Three weeks ago we learned, to our surprise, that while we were receiving email from colleagues they weren't getting any from us. I did some digging and learned that our division has blocked all gmail addresses because of the incredible volume of spam being sent to division accounts sourced to gmail. It was straining the server capacity. I asked them if they would white list just our email accounts and they immediately agreed. Problem solved?
This past week we again discovered that our gmail accounts were being blocked. Another phone call. Another conversation with someone who really did want to help me. This time they couldn't. After white listing only two gmail addresses the spammers wormed their way back into the division email system. They had not hijacked our accounts or done anything using our addresses. It was just that when all addresses were blocked there was no spam. When even two addresses were white listed spam proliferated. We can receive email at our gmail accounts we just can't email anyone in our division from those accounts.

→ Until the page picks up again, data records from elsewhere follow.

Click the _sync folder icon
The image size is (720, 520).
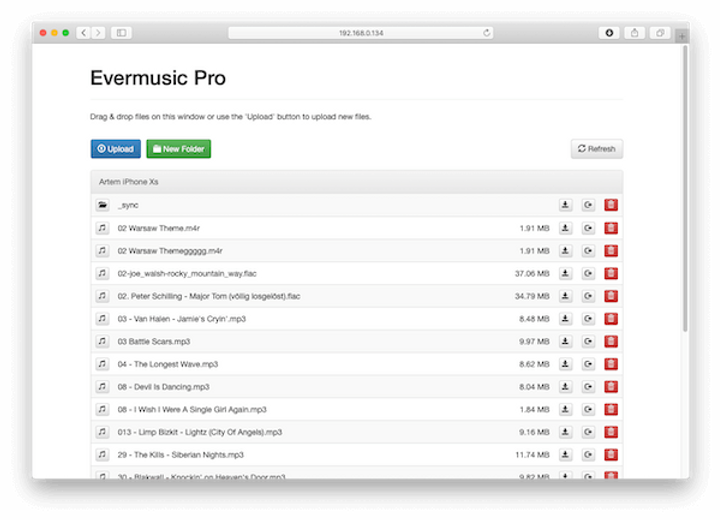[102, 205]

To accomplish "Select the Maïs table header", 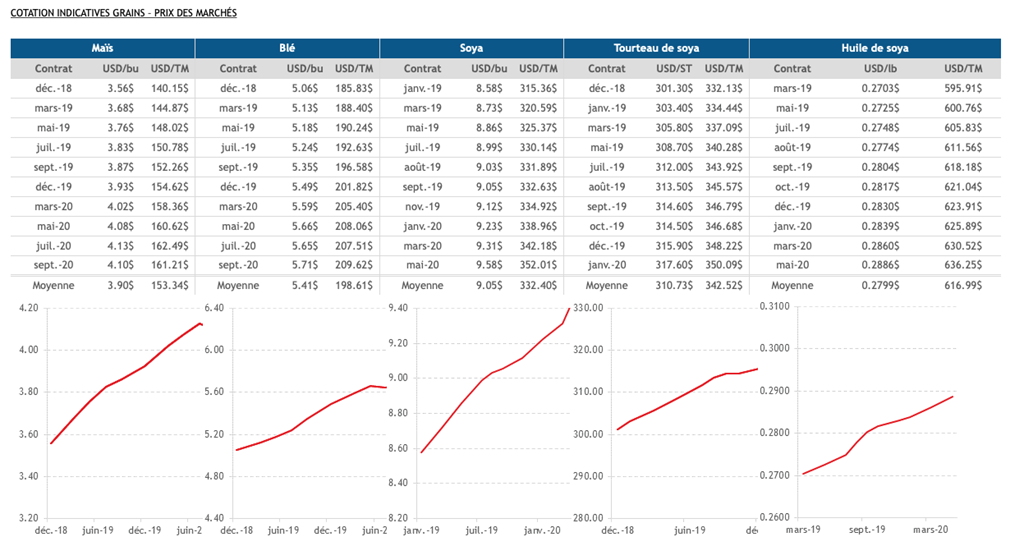I will [x=102, y=48].
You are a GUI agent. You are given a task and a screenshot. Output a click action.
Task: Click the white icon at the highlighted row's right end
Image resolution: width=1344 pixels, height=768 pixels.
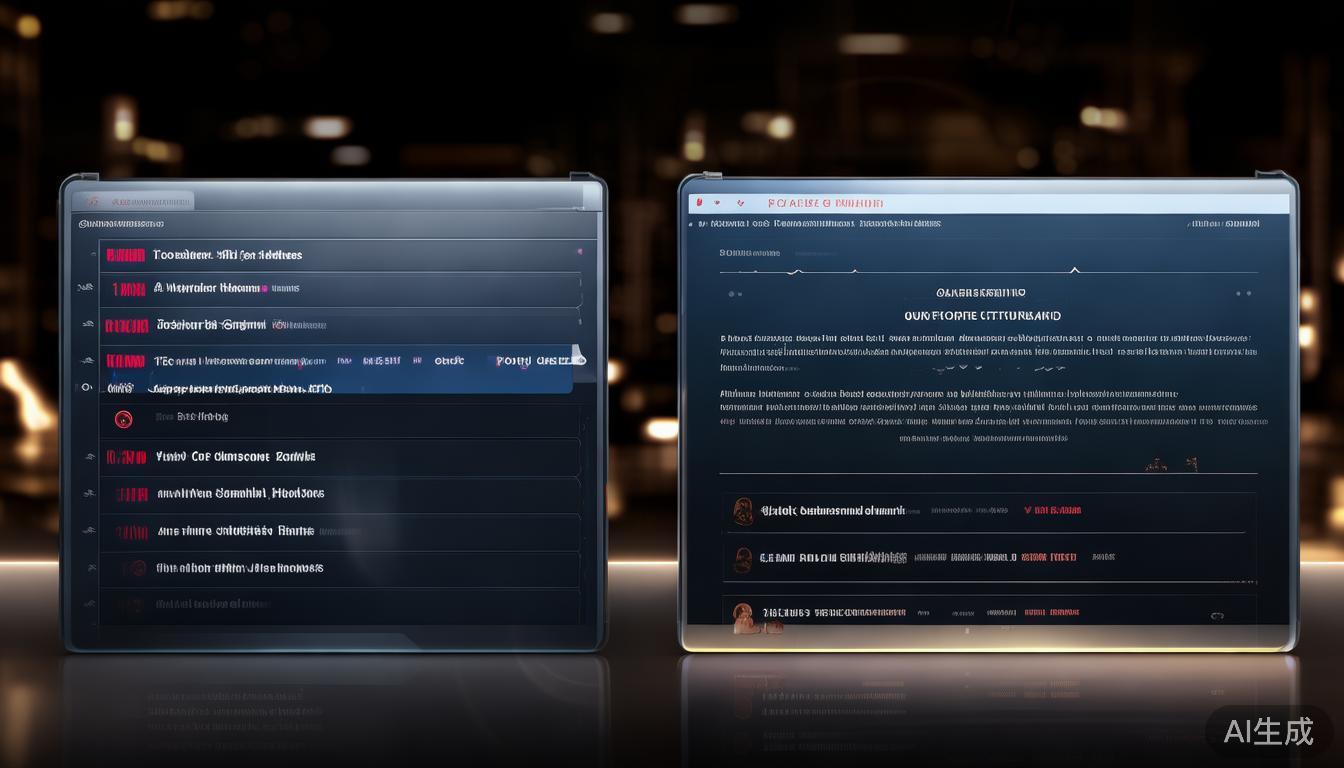point(576,357)
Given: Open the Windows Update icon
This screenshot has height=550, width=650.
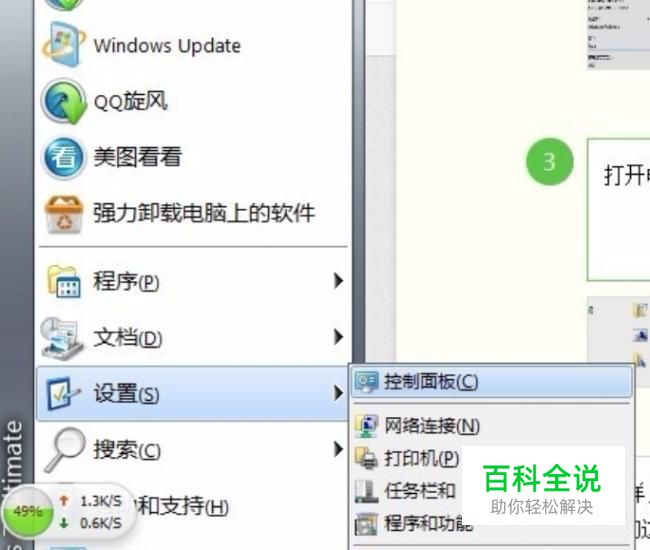Looking at the screenshot, I should coord(64,45).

I don't know enough about the filtering technology involved to carry this "argument" forward any farther. They are very sympathetic to my position at the school division but a couple of people wanting gmail access doesn't outbalance the need to protect the entire division from spam. They asked me if I would be interested in a hotmail account. I said no. It's not that a want an outside emailer, it's that I want the gmail emailer. Curious, I asked "Why do you ask about hotmail?" (Which is also blocked by the filter.) The answer: "Well, we had the same problem with hotmail. We contacted them and they have taken steps to block the offending IP addresses from their system. We've made several appeals to Google. Their response is to inform the US federal government. They are not willing to address the problem themselves they way hotmail has."
Google is famous for their principle of "do no evil." Well you "do" things by action and by inaction. The decision to not take action in the face of spammers using their service to attack public schools falls in the category of "doing evil by inaction." C'mon guys! You're so much better than that!! .... aren't you?